Et il serait dix fois préférable pour votre oncle (pour ne pas chercher plus loin) qu’il se balançât au bout d’une corde, d’un air décent.

Sur ces mots, il retourna dans la maison (l’air toujours très enthousiaste, si bien que je vis qu’il était enchanté de moi) et alors il écrivit pour moi deux lettres, qu’il commentait à mesure qu’il écrivait.

— Celle-ci, dit-il, est pour ma banque, la Compagnie britannique des Toiles, qui vous ouvrira un crédit à votre nom.

Consultez M. Thomson, il saura comment s’y prendre, et vous, avec ce crédit, vous lui fournirez les moyens.

Je suis certain que vous ferez bon usage de votre argent, mais quand il s’agit d’un ami comme M. Thomson, j’irais même jusqu’à la prodigalité.

Quant à son parent, il n’y a rien de mieux à faire que d’aller vous-même trouver l’avocat, de lui conter votre histoire et d’offrir votre témoignage.

L’acceptera-t-il ? Le refusera-t-il ?

C’est une tout autre question, qui dépendra du D. d’A.

Mais pour que vous puissiez arriver muni de bonnes recommandations jusqu’au Lord avocat, je vous donne ici une lettre pour un homme qui porte le même nom que vous, le savant M. Balfour, de Pilrig, pour lequel j’ai de l’estime.

Il est préférable que vous soyez présenté par quelqu’un qui porte votre nom ; le laird de Pilrig est très considéré dans la Faculté, et il est en très bons termes avec le Lord avocat Grant.

À votre place, je ne l’accablerais pas de détails, et puis, savez-vous ? je crois qu’il serait inutile de mentionner M. Thomson.

Guidez-vous d’après le Laird, c’est un bon modèle.

Quand vous aurez affaire au Lord avocat, soyez discret ; et que dans toutes ces choses, le Seigneur vous conduise, monsieur David.
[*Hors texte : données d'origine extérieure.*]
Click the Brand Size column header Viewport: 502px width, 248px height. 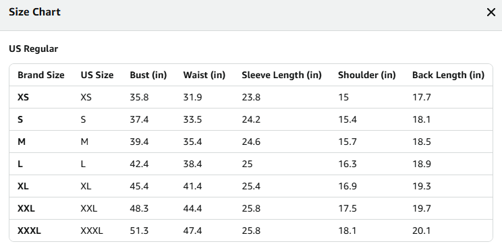click(x=41, y=75)
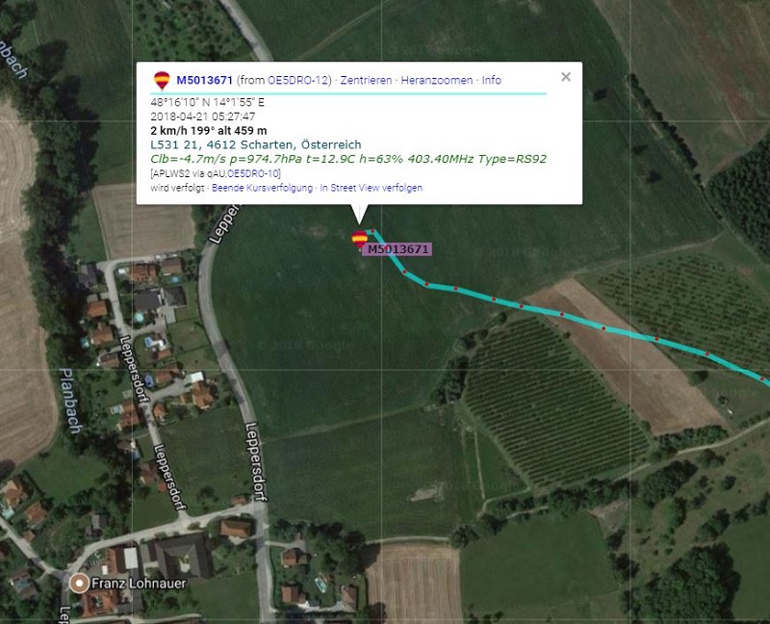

Sur ces mots, il prit congé et partit avec Torrance pour retourner à Queen’s ferry, pendant qu’Alan et moi, nous nous mettions en route pour la cité d’Édimbourg.

Comme nous suivions le sentier, et que nous passions près des montants de la grande porte et de la loge inachevée, nous ne cessions de nous retourner pour voir la maison de mes pères.

Elle s’élevait nue, immense.

Nulle fumée n’en sortait.

On eût dit un lieu inhabité, à cela près qu’à une des fenêtres de l’étage le plus élevé, on voyait la pointe d’un bonnet de coton qui allait et venait, avançait et reculait comme la tête d’un lapin à l’entrée de son terrier.

J’avais été bien mal venu à mon arrivée, encore moins bien traité pendant mon séjour, mais au moins on épia mon départ avec attention.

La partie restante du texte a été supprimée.